The revised FAQs clarify that the amount paid to the employee is subject to deductions for the employee’s share of Social Security, Medicare and federal income taxes. The employer is eligible to claim a fully refundable tax credit equal to 100% of the wages paid to the employee, including the employer’s share of Medicare tax. Additionally, the employer may claim allocable qualified health expenses, which would include the prorated cost of health coverage provided to the employee during the employee’s leave. This includes the employer’s portion of premium, the employee’s portion of the premium that is paid with pre-tax salary reductions, health FSA contributions and HRA contributions. It does not include contributions to an HSA or QSEHRA. The IRS website includes examples and steps to calculating the allocable qualified health expenses.
DOL Finalizes Rule on Qualified Plan Loan Offset Rollovers
On December 8, 2020, the DOL finalized the rollover rules for qualified plan loan offset amounts. As background, when a plan loan must be paid immediately (usually due to default or termination of employment) and goes unpaid, the loan is treated as a deemed distribution or a loan offset. The deemed distribution would occur if the participant is able to take a distribution under the plan terms. An offset, or a reduction of the account balance by the unpaid portion of the loan, would occur if the participant is not yet able to take a distribution. Offsets are treated like an actual distribution for rollover purposes, meaning that the offset must generally be rolled over to a qualified retirement plan within 60 days to avoid taxation of the offset amount.
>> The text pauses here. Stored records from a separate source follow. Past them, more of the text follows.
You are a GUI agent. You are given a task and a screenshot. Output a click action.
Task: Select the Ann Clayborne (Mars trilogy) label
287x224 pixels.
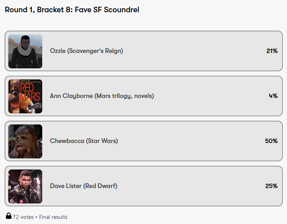[102, 96]
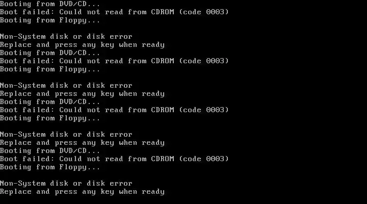Click the first "Boot failed" CDROM error line

click(114, 12)
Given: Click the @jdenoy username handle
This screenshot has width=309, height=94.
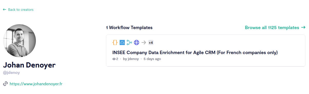Looking at the screenshot, I should [x=11, y=73].
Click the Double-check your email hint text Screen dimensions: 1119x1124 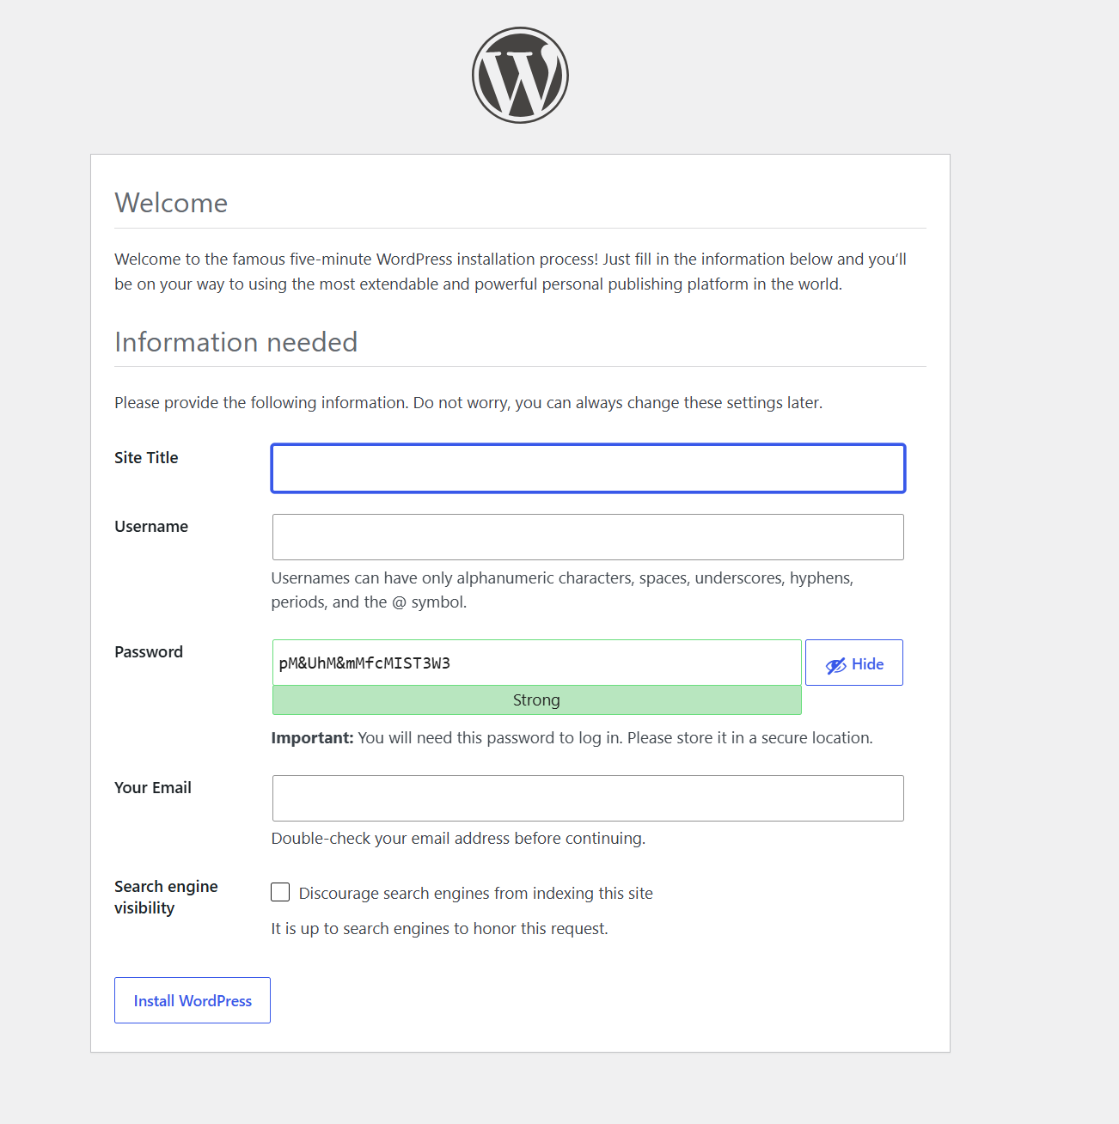(458, 839)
The finalized rule essentially adopted the proposed rule, with one major modification. Specifically, the final rule changes the applicability date of the rule to apply to plan loan offset amounts treated as distributed on or after January 1, 2021. The proposed rule would’ve allowed for applicability immediately following the publication of the final rule. This gives employers additional time to come into compliance with the new regulations since they would first apply when employers file the 2021 Forms 1099-R in early 2022.
Employers should work with their accountant or other service providers to adequately address plan loan offsets for the 2021 year.
DOL Finalizes Rule on Registration of Pooled Plan Providers
On November 12, 2020, the DOL issued the final rule on pooled plan provider registration requirements. As background, the SECURE Act allows for pooled employer plans (PEPs), which are multiple employer retirement plans that are administered by pooled plan providers (PPPs). PPPs are fiduciaries and are therefore subject to ERISA’s prohibited transaction provisions. (We discussed the proposed rule in the September 3, 2020, edition of Compliance Corner .)
Like the proposed rule, the final rule establishes a registration process for entities that want to offer PEPs. Specifically, entities that are seeking to become PPPs would have to register through an initial registration, supplemental filings in the event of specific events and a final filing after the provider’s PEP has terminated. The final rules clarify a number of requirements, including the following:
- Initial registration must still be filed at least 30 days before the PEP begins operations. However, the final rules got rid of the requirement that registration occur no earlier than 90 days before operations begin. Additionally, filings that are submitted before February 1, 2021, can be filed at any time before operations begin (vs. having to do so at least 30 days in advance).
- PPPs merely have to identify a “responsible compliance official” instead of a “primary compliance officer.” This clarification means that a PPP would not need to create a new position; instead, they could just identify a person who would answer any status or compliance questions posed by the government.
- The deadline for supplemental filings has been extended to the later of 30 days after the calendar quarter in which the reportable event occurred or 45 days after the event.
- The deadline for final filings will be the later of 30 days after the calendar quarter in which the final Form 5500 is filed or 45 days after that filing.
The final rules also highlight the newly provided Form PR and instructions, which PPPs will use for filings. The DOL provided the Form PR and Instructions on November 19, 2020.
The rule took effect on November 16, 2020, upon being published in the federal register. The electronic filing system for pooled plan providers to register became available on November 25, 2020.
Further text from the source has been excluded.